-- DATA SHOWN follows --

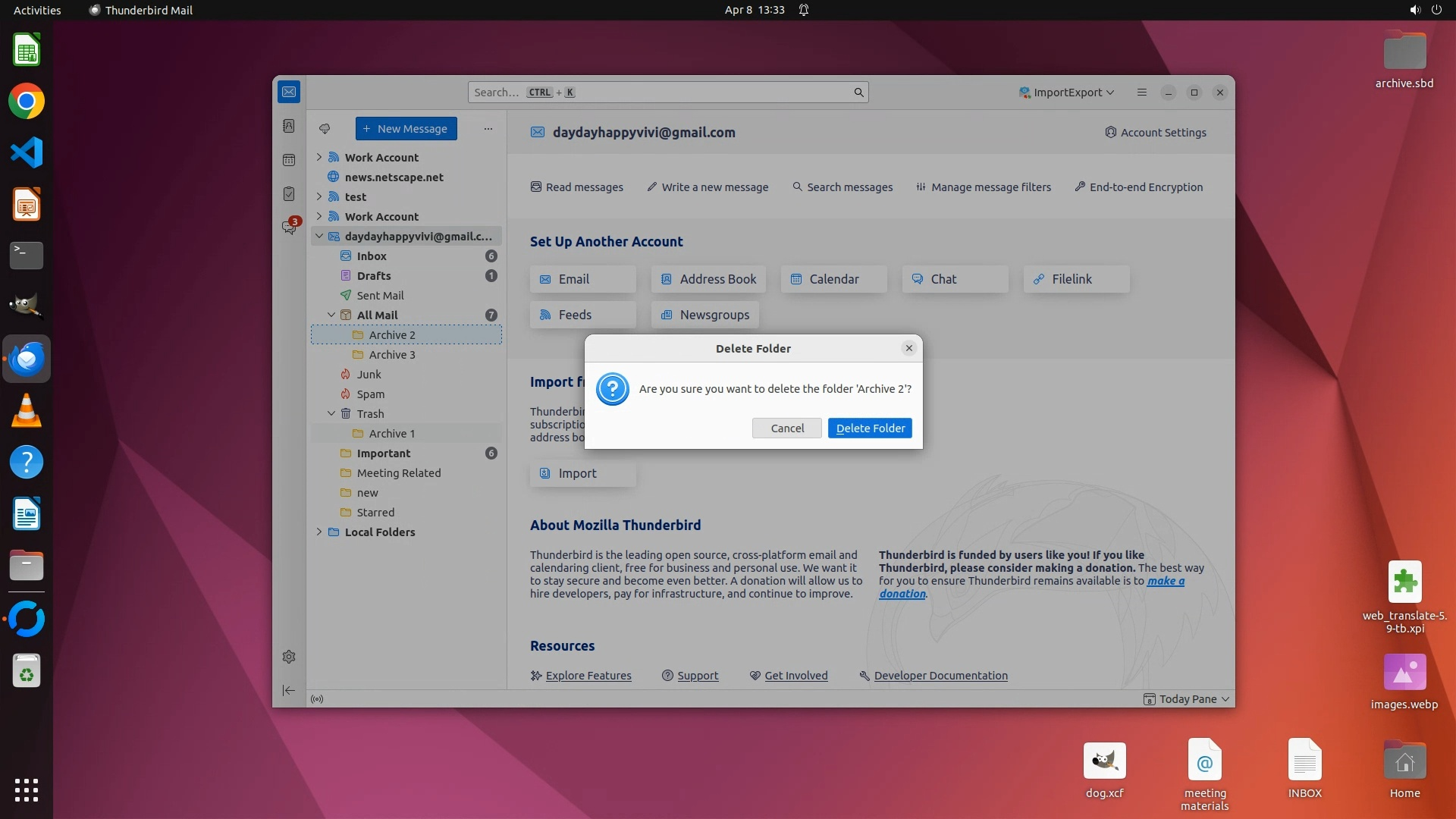Collapse the Trash folder tree
Image resolution: width=1456 pixels, height=819 pixels.
(331, 413)
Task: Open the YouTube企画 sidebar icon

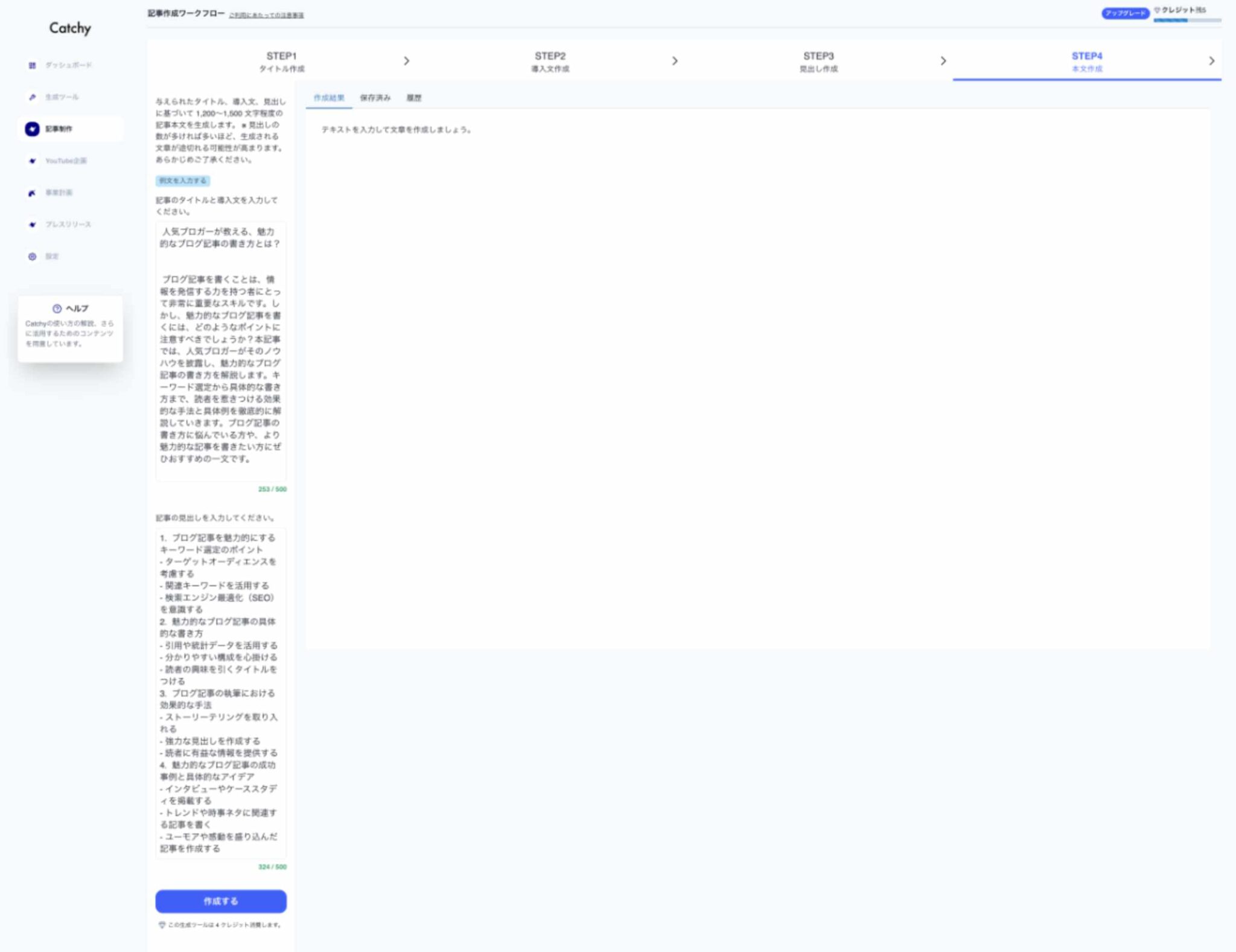Action: click(x=32, y=161)
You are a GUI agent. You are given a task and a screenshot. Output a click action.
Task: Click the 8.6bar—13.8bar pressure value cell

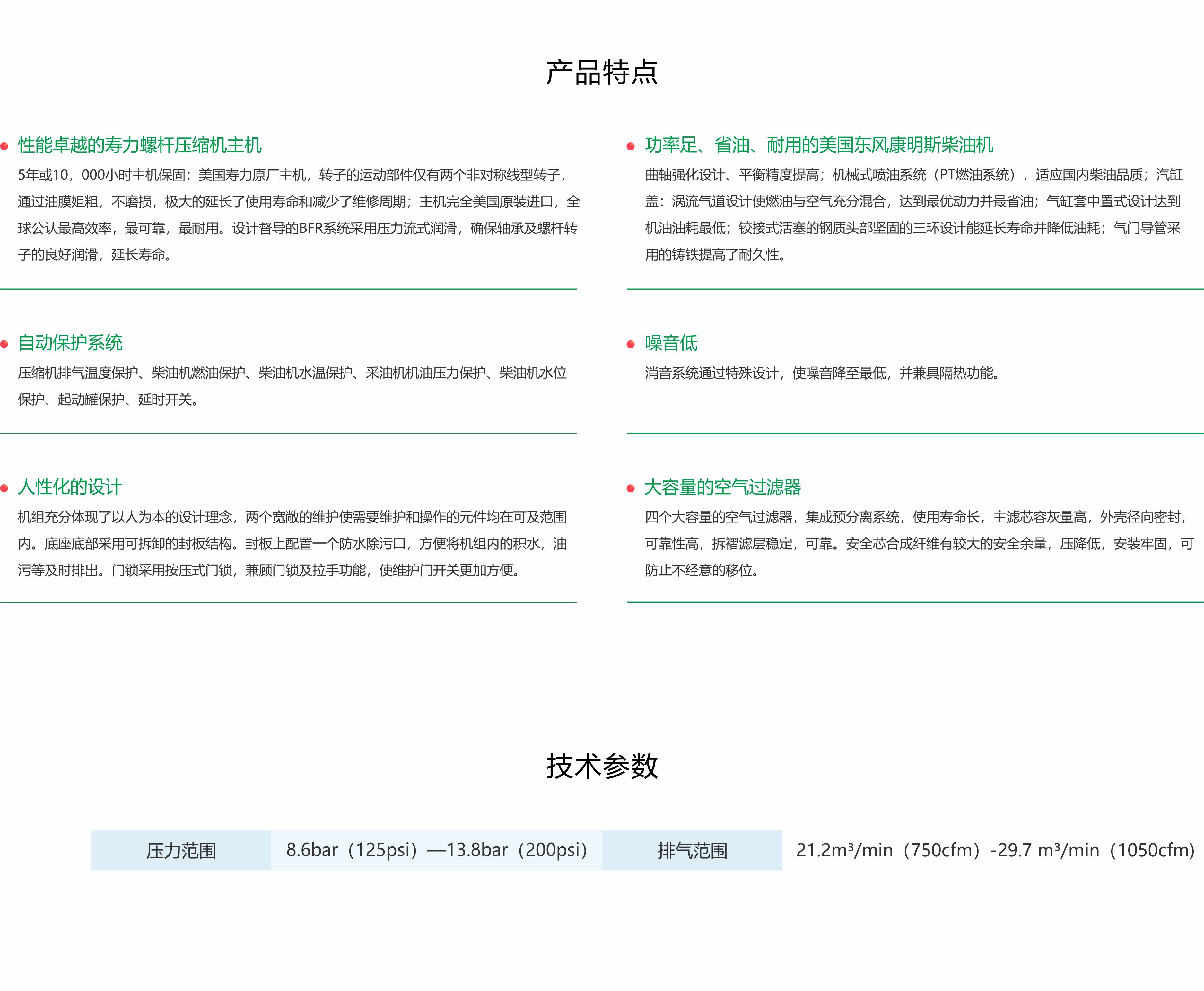[437, 851]
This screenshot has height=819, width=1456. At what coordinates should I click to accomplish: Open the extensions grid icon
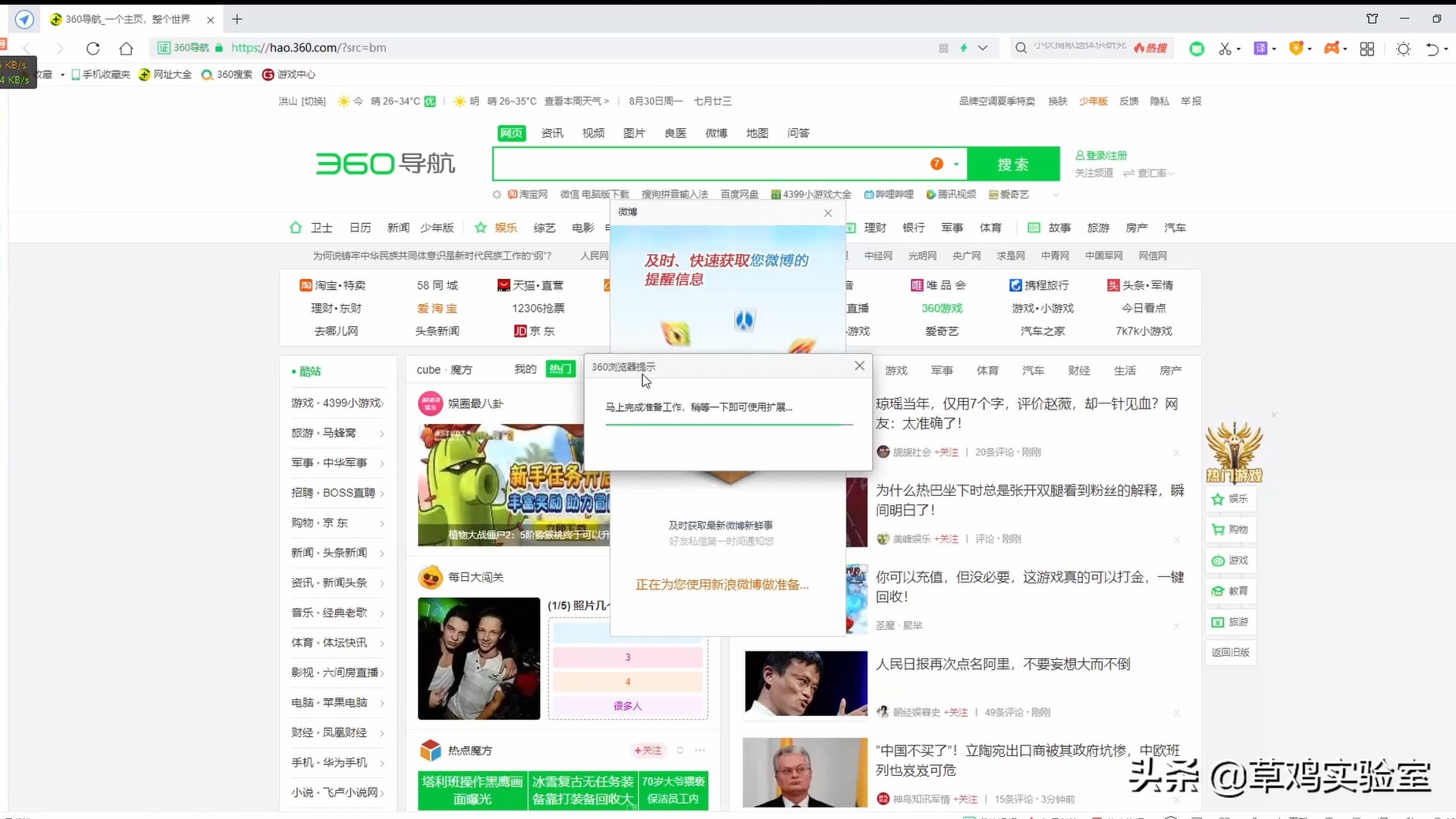1367,48
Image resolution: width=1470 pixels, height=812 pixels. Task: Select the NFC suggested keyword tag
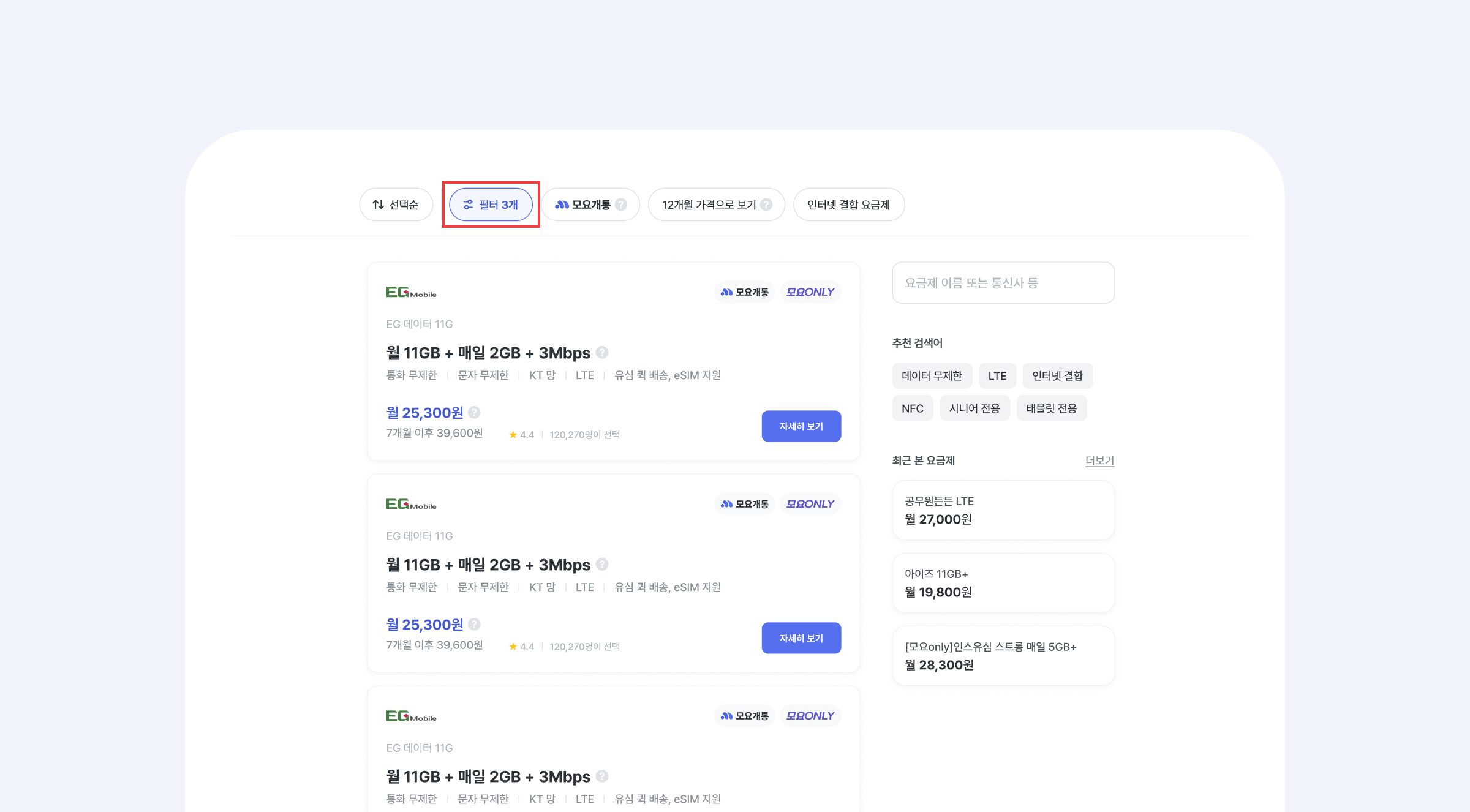[x=912, y=408]
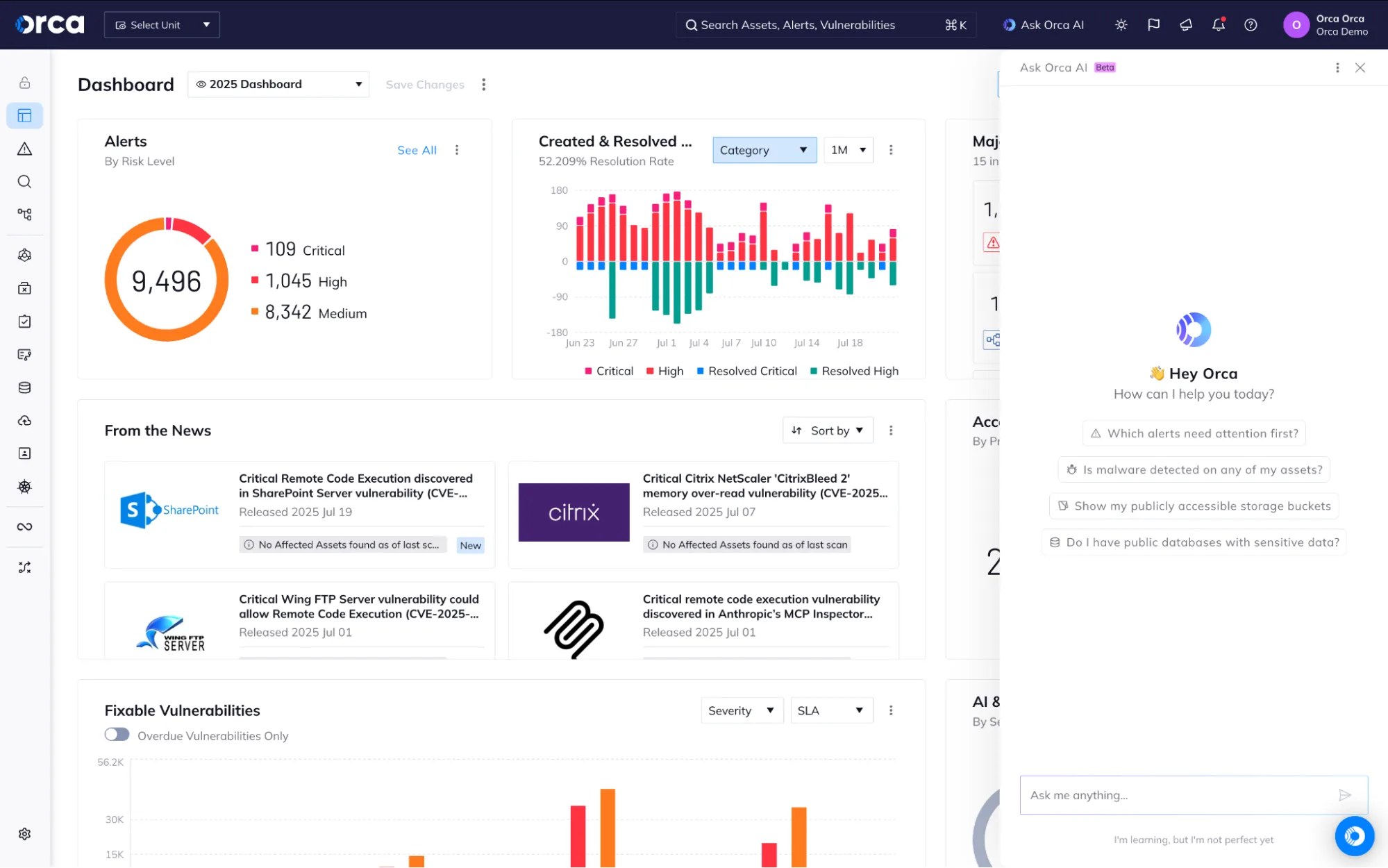Change the Severity dropdown in Fixable Vulnerabilities
This screenshot has height=868, width=1388.
tap(742, 710)
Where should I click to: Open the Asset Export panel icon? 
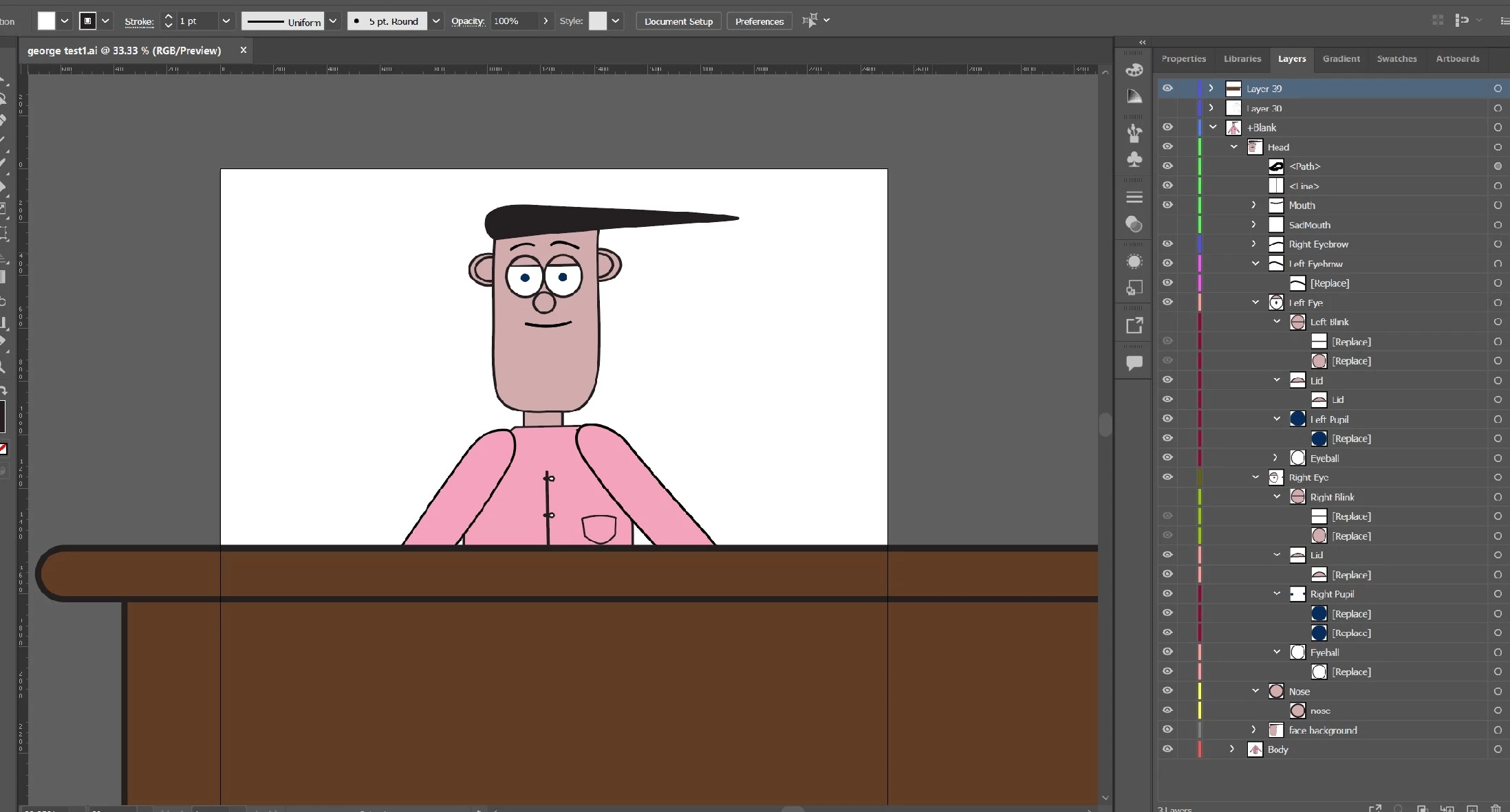(x=1134, y=325)
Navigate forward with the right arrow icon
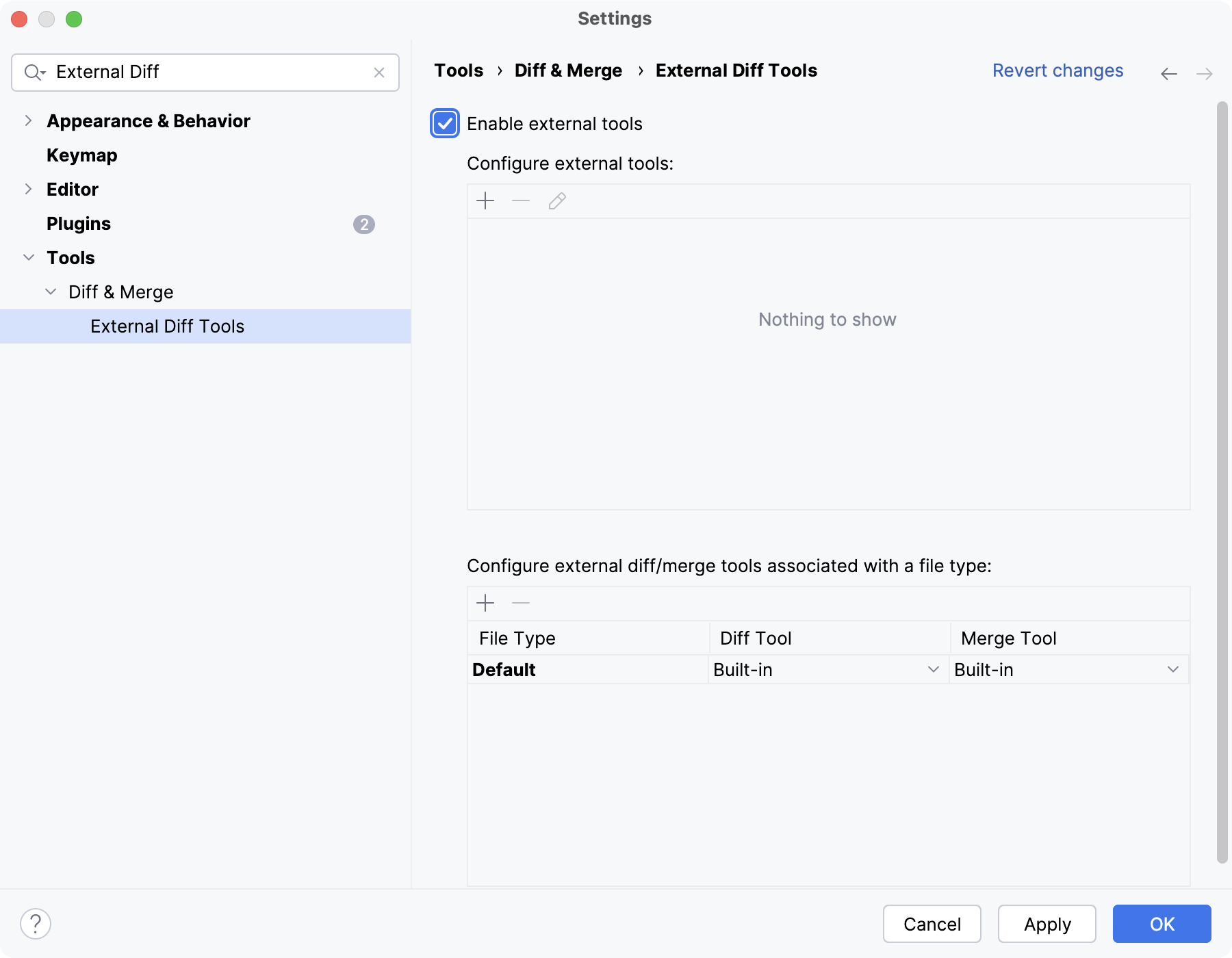This screenshot has width=1232, height=958. (1205, 73)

-- DATA SHOWN concluded --

(ASSIGNMENT): Write out the lines from the line with "Task: Open the YouTube企画 sidebar icon" through the end of the records exactly; do not include pictures or any other lines.

(ANSWER TO THIS TASK):
Task: Open the YouTube企画 sidebar icon

Action: click(x=32, y=161)
You are a GUI agent. You are given a task and a screenshot. Output a click action.
Task: Click the 8.6bar—13.8bar pressure value cell

[437, 851]
This screenshot has height=819, width=1456. At what coordinates should I click to accomplish: Open the extensions grid icon
1367,48
Image resolution: width=1470 pixels, height=812 pixels. Task: Select the NFC suggested keyword tag
[x=912, y=408]
Change the Severity dropdown in Fixable Vulnerabilities
This screenshot has height=868, width=1388.
tap(742, 710)
Where should I click to: Open the Asset Export panel icon? 
(x=1134, y=325)
Navigate forward with the right arrow icon
This screenshot has width=1232, height=958. (1205, 73)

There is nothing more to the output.